▶ **Task to carry out**: Please copy, character for character, each line from the beginning of the listing to the line containing "Image resolution: width=636", including both.

▶ **Data**:

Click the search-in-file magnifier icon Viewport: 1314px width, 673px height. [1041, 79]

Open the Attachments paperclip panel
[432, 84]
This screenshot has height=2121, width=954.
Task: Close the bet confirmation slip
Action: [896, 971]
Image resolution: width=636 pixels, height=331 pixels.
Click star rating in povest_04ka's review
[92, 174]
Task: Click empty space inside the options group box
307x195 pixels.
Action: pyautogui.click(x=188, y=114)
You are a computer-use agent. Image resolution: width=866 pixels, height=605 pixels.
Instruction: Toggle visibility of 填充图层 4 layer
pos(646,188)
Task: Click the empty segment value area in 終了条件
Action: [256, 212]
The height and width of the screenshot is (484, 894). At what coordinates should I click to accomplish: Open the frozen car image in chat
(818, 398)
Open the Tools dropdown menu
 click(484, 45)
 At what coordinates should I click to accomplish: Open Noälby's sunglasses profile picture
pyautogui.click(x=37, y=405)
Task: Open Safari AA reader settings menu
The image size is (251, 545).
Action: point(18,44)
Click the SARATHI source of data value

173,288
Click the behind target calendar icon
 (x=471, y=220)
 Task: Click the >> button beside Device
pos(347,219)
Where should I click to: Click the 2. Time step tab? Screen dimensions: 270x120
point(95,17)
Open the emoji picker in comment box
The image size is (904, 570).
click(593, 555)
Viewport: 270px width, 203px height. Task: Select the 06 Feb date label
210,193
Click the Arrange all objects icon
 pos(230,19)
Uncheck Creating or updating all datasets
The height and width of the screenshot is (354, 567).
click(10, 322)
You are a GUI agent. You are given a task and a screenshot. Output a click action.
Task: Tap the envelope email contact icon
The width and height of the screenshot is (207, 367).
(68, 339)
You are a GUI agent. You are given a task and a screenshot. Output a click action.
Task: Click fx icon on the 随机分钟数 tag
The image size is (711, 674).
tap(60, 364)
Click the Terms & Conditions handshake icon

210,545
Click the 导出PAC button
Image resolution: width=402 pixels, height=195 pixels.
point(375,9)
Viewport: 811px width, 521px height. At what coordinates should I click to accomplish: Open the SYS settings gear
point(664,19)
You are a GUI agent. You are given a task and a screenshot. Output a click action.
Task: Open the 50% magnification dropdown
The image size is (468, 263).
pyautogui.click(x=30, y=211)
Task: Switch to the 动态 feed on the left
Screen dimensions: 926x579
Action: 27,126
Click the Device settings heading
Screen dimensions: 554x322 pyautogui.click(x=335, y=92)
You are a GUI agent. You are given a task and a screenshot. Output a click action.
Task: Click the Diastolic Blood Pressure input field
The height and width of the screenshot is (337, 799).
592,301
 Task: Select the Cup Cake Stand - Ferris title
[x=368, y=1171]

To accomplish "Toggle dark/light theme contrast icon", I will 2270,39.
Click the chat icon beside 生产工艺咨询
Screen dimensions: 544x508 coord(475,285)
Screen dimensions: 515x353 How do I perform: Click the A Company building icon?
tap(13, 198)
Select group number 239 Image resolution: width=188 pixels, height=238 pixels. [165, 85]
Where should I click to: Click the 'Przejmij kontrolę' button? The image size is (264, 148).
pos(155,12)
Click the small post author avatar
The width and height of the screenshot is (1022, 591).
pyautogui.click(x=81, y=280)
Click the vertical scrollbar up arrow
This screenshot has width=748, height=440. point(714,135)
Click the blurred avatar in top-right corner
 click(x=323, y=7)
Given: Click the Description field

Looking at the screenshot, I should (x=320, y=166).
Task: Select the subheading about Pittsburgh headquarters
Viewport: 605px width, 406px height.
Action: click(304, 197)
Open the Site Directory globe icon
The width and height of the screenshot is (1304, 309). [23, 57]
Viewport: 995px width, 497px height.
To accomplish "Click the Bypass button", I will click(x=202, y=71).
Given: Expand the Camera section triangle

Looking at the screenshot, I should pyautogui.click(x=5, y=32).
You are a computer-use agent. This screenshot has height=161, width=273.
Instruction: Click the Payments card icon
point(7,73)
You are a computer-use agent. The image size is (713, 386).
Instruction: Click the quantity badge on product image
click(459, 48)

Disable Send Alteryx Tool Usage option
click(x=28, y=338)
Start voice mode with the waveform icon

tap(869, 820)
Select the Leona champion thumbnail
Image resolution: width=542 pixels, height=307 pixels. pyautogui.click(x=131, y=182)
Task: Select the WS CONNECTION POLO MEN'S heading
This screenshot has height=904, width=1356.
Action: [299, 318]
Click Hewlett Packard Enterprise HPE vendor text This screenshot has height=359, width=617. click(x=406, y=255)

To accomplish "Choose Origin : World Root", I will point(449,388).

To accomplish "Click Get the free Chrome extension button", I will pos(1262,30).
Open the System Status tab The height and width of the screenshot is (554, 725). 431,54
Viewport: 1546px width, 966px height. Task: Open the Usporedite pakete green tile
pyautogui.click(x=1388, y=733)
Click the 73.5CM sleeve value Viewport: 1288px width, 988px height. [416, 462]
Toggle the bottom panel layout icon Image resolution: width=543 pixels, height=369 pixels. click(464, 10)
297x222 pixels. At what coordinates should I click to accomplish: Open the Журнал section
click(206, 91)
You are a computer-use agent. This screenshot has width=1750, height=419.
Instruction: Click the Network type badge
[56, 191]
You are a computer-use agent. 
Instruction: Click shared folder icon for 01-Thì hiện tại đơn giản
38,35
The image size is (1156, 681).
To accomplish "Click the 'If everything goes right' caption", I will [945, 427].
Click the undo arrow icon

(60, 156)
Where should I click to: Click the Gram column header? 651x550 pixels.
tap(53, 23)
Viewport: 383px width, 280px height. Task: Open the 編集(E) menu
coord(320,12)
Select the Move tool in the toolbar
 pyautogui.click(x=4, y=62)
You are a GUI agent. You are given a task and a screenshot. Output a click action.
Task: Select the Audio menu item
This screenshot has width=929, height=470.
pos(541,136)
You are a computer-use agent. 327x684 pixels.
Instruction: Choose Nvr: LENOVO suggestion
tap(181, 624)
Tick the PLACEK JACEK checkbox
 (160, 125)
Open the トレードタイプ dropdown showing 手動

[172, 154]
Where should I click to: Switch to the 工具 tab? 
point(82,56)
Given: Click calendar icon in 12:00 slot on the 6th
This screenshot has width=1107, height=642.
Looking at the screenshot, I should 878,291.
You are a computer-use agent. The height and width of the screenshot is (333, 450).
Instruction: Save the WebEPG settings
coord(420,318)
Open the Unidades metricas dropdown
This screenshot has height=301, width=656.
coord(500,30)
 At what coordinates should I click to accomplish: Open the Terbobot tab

▶ **Exercise answer**:
Click the search-in-file magnifier icon Viewport: 1314px width, 673px height. [1041, 79]

Open the Attachments paperclip panel
[432, 84]
This screenshot has height=2121, width=954.
Task: Close the bet confirmation slip
Action: [896, 971]
Image resolution: width=636 pixels, height=331 pixels.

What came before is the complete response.